The oldest Mercer scoffed, and her indifferent demeanour dissolved. "You know fucking well that I'm only keeping you safe," she said, hurling her cigarette out the window, leaning forward and stabbing her finger at Lillian. Her voice broke when she continued, but she covered it up quickly. "You have no idea what it feels like to watch the only family you have left suffer."
"Well, I have an idea of what it's like to watch your older sister whore herself out for money."
Lillian had said it before she could think.

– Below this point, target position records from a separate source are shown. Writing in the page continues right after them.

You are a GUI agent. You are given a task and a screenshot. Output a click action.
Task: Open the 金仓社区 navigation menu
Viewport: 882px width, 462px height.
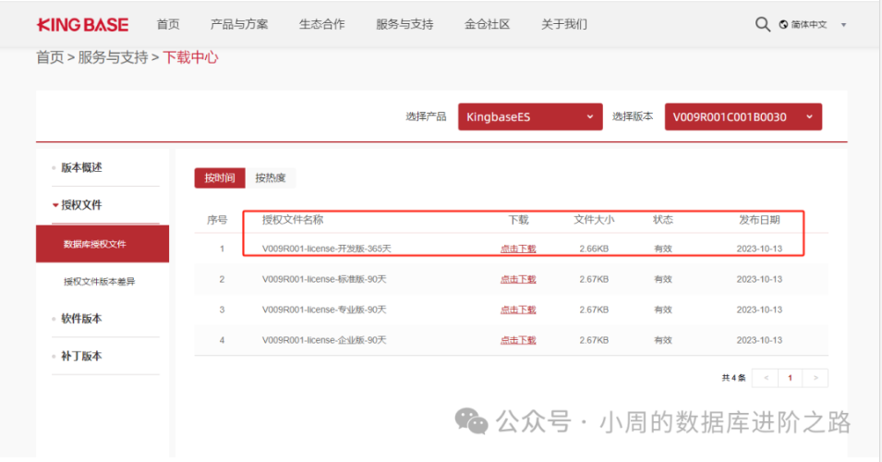pos(487,25)
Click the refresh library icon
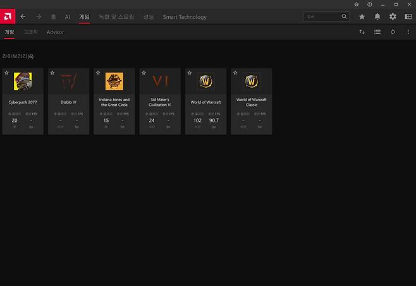This screenshot has width=416, height=286. pos(393,32)
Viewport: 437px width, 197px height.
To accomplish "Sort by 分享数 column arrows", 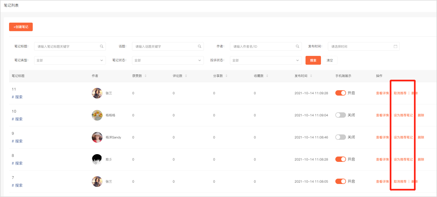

And the moment she saw her sister's face drain, she wished she could take it back.
Silence fell over the compartment. It pressured Lillian to say more. But even as she spoke, she wanted to shut herself up.
"You think that doesn't hurt?" she said, her voice trembling.
"Shut up," Dorothy spat. "You take that back, you little bitch."
She was in too deep now. "I won't," she insisted, sitting very still.
Lillian couldn't have explained it, but she felt as if Dorothy was about to hit her.
As small children, they had fought both in joking and in seriousness. Nobody had ever become a reigning champion, but as Dorothy was the eldest and stronger, she had usually won.
But today, she was older and even stronger, and she could have destroyed Lillian if she wanted.
However, Dorothy only slumped back in her seat, rubbing her brow. "Jesus Christ."
She looked so hurt.
Lillian could have apologised. She wanted to. She had to.
But she couldn't.
Their compartment was completely silent for the rest of the train ride.